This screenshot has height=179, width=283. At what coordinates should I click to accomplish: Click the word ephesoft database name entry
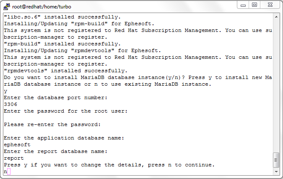tap(17, 145)
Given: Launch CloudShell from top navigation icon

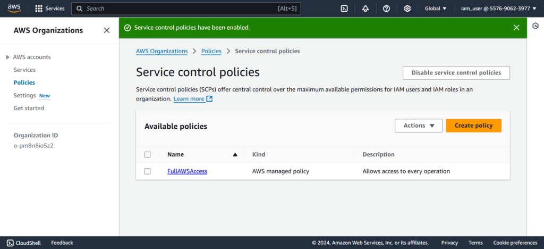Looking at the screenshot, I should (344, 9).
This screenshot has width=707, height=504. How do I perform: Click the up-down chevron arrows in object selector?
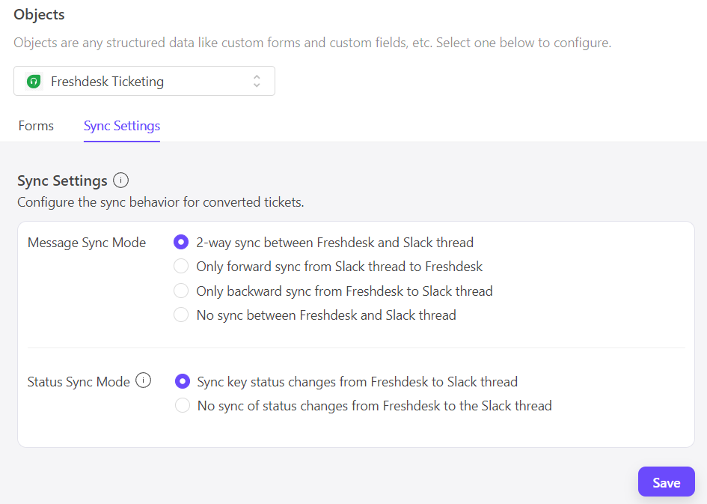pos(257,82)
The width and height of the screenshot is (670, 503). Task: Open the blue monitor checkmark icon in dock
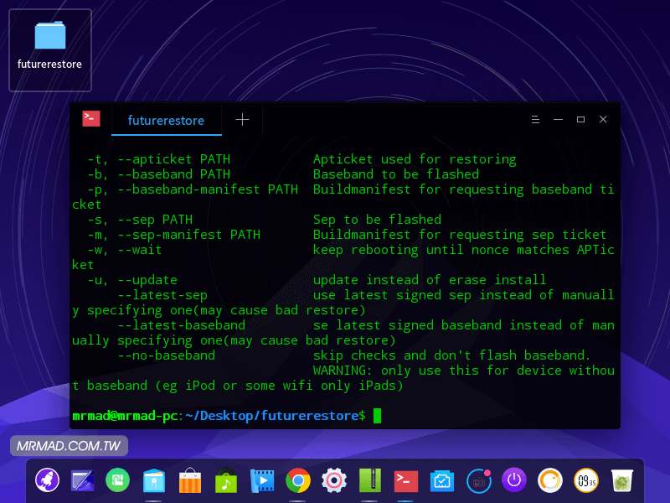coord(441,480)
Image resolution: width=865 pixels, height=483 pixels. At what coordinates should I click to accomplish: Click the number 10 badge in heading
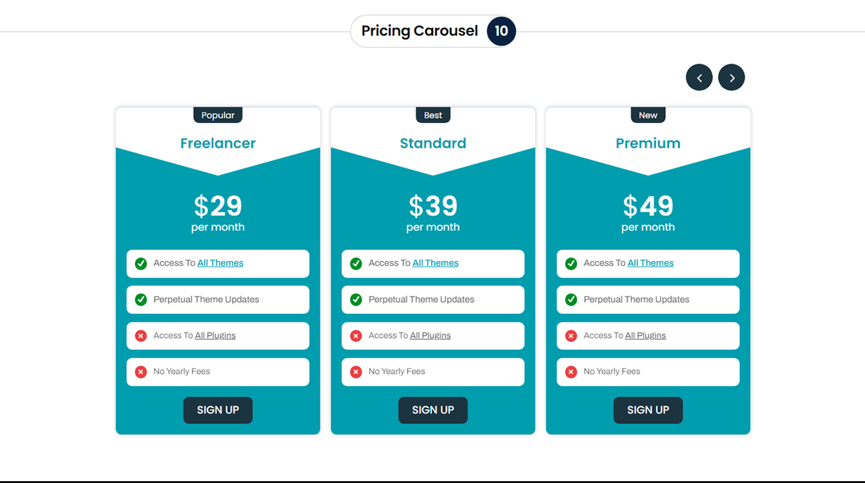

● ● ● ●

■ **Directions for this task**
If pictures appear, drop them, and retype exactly the lines from the "This screenshot has width=707, height=504." line through the last line of the data above.

■ **Task output**
This screenshot has width=707, height=504. How do I perform: Click the up-down chevron arrows in object selector?
pos(257,82)
The width and height of the screenshot is (670, 503). Task: Open the blue monitor checkmark icon in dock
coord(441,480)
Image resolution: width=865 pixels, height=483 pixels. At what coordinates should I click to accomplish: Click the number 10 badge in heading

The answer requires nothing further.